>But even when I talk to people, they forward my questions to AI and send me the AI’s answer.
This is the killer issue.
It's so profoundly saddenning, it feels like watching an adult being asked a question and calling mom to answer for them. There is something deeply disturbing in it that makes me feel I'm not talking to a self sufficient entity.
Just yesterday I had to attend internal "office hours" of an expert team to get a question answered - I had done extensive research of my own, both manual and using AI leveraging internal resources. What did the "expert" do when they couldn't answer my question right away? They said "let me ask {insert AI tool}". I cut them off stating that this is an insult to my intelligence. I am in the office hours for expert advice not someone else performing the same AI prompts that I already performed.
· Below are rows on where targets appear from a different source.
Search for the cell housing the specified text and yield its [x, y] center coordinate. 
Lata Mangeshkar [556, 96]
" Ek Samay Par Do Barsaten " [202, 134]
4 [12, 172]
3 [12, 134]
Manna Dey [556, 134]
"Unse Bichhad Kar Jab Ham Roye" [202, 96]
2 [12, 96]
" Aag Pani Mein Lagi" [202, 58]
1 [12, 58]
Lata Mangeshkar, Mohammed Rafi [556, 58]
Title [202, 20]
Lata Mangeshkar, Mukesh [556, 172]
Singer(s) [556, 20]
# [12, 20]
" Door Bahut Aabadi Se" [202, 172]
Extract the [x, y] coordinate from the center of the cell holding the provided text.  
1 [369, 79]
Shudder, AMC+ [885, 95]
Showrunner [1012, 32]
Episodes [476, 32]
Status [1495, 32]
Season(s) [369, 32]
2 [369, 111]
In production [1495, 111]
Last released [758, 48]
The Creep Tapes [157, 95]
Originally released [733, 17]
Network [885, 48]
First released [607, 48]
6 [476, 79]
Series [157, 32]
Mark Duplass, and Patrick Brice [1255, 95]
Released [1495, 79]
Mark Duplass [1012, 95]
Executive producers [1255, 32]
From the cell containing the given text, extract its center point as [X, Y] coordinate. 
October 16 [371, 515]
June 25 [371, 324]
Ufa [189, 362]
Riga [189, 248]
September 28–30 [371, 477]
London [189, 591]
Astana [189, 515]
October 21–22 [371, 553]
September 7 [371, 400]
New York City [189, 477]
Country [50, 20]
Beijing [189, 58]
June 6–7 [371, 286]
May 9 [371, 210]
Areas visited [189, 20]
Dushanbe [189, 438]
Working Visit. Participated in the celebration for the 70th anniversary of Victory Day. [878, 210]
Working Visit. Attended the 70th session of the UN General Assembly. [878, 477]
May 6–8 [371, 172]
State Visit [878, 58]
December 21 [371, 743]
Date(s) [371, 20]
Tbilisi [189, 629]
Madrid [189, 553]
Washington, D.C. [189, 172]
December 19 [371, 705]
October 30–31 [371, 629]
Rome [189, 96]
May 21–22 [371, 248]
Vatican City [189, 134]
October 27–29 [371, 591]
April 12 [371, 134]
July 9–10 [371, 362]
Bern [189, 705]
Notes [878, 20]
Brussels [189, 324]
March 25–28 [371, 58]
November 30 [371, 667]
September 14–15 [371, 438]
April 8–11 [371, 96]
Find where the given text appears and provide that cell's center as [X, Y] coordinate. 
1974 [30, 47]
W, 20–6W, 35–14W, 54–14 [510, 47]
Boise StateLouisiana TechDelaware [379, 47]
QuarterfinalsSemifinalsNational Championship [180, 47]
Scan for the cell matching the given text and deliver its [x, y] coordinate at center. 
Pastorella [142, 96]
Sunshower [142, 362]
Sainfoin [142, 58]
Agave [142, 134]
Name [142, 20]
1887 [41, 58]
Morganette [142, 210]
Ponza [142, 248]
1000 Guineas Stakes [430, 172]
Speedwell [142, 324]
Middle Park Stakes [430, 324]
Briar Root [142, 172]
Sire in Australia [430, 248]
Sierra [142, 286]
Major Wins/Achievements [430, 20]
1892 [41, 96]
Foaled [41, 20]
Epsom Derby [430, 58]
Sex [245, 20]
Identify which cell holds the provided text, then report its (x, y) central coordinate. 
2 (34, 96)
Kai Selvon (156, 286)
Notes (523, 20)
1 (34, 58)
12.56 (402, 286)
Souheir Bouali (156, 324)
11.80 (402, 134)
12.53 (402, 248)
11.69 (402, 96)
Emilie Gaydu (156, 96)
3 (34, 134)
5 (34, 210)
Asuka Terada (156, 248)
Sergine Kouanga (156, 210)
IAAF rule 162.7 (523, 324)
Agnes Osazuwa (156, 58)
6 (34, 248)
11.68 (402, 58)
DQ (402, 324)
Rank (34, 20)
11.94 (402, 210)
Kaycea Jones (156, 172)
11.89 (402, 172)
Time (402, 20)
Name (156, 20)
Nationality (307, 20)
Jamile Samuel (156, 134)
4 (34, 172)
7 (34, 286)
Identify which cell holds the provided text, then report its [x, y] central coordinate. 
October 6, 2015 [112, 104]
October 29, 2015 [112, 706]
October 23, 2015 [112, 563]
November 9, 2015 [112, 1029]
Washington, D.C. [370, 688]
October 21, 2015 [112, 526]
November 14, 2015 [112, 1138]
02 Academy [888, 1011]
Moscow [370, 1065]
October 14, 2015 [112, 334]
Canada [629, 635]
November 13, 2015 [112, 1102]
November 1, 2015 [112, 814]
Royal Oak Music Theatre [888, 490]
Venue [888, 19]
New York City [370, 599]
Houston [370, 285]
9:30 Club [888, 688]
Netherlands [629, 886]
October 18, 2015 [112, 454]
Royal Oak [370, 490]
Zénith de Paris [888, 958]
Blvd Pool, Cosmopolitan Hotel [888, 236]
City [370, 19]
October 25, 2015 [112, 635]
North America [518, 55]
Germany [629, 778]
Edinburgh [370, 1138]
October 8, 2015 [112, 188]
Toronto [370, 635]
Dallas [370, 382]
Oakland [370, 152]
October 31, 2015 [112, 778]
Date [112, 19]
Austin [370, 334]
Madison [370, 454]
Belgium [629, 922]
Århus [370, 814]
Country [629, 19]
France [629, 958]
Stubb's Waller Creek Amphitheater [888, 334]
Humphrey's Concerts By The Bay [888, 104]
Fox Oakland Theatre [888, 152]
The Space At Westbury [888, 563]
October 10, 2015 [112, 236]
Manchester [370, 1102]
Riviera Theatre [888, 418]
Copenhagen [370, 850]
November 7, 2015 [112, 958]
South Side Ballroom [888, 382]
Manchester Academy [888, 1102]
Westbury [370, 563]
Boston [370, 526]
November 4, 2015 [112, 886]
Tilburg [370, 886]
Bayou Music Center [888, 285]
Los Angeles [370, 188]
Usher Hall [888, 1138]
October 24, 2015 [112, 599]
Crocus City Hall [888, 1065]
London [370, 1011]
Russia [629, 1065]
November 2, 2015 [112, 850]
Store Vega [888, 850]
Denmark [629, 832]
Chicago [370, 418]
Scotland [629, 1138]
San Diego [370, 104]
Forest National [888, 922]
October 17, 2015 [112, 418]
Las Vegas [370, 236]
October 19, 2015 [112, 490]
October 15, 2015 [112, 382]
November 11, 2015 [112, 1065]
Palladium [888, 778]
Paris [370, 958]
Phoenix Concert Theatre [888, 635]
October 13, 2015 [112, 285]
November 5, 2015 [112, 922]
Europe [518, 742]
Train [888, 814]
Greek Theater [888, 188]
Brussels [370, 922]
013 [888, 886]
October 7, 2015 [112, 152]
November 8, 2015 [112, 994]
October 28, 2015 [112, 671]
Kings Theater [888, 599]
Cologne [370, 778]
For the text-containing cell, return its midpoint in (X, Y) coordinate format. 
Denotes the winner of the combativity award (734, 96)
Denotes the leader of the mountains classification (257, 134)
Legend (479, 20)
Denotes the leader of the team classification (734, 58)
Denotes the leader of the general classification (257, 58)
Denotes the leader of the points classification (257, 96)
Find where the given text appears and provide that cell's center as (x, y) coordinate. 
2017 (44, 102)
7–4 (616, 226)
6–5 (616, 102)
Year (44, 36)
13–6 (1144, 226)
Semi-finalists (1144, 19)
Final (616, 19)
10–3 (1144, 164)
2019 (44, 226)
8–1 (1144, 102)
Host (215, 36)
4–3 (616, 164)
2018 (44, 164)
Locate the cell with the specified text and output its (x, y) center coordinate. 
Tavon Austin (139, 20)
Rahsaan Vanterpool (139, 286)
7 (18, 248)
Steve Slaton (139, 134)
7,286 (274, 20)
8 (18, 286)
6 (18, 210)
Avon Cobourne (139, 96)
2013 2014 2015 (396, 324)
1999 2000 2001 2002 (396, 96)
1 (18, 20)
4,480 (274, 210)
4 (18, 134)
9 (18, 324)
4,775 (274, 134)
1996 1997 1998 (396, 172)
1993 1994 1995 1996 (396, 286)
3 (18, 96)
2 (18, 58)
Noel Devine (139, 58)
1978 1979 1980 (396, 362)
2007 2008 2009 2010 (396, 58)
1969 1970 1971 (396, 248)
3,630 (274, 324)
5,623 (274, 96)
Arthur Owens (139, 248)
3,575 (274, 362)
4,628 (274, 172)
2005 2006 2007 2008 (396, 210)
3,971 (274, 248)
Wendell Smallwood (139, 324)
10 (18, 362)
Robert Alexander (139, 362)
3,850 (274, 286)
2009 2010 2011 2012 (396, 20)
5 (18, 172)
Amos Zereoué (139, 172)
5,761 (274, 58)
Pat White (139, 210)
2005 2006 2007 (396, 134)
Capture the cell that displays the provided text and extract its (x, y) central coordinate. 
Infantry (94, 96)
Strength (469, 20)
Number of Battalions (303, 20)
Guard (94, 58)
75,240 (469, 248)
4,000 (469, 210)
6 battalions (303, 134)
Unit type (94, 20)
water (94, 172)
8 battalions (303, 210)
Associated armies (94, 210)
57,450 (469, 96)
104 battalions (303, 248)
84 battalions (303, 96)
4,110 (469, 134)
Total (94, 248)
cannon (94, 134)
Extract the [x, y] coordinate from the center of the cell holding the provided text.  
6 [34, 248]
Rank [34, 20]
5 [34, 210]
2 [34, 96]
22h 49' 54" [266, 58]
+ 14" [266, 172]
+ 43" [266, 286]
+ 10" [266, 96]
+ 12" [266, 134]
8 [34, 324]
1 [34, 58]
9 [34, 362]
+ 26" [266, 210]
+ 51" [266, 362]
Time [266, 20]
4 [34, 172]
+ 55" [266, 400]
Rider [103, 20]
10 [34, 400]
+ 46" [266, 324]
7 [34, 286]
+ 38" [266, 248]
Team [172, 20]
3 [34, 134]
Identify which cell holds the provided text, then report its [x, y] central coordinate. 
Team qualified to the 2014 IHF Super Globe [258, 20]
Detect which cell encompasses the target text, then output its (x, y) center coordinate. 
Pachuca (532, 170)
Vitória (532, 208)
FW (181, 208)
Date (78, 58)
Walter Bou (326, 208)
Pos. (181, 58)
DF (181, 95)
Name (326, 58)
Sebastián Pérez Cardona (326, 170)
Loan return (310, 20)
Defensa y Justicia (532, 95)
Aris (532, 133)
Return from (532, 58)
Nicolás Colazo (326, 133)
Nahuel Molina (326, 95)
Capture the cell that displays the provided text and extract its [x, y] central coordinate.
True but how many times have people sent someone "let me google that for you".
Some people are inherently lazy and unload their laziness to someone else to do the thinking for them.
I still think sending someone an AI answer is terrible but then again, if you are going to ask me for help, at least make some effort first.
EDIT:
By laziness I mean that there are known places (they know of) with documentation that cover what they need but they don't go there first and not something I have some deep domain knowledge of that would take them a long time to find or figure out.
I would personally still not reply with an AI answer but I am tempted sometimes...
The worst part about this to me is if someone routes a response through AI, I have no idea what they, personally, are trying to tell me that they may have included specifically in their prompt, what is hallucination, and what is something in-between.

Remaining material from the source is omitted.